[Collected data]
┄┄┄┄┄┄
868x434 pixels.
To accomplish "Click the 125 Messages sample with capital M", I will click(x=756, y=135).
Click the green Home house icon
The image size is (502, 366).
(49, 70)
┄┄┄┄┄┄
- [Problem requirements]:
Each record shown above must be printed once more, exactly.

- [Solution for this problem]:
868x434 pixels.
To accomplish "Click the 125 Messages sample with capital M", I will click(x=756, y=135).
Click the green Home house icon
The image size is (502, 366).
(49, 70)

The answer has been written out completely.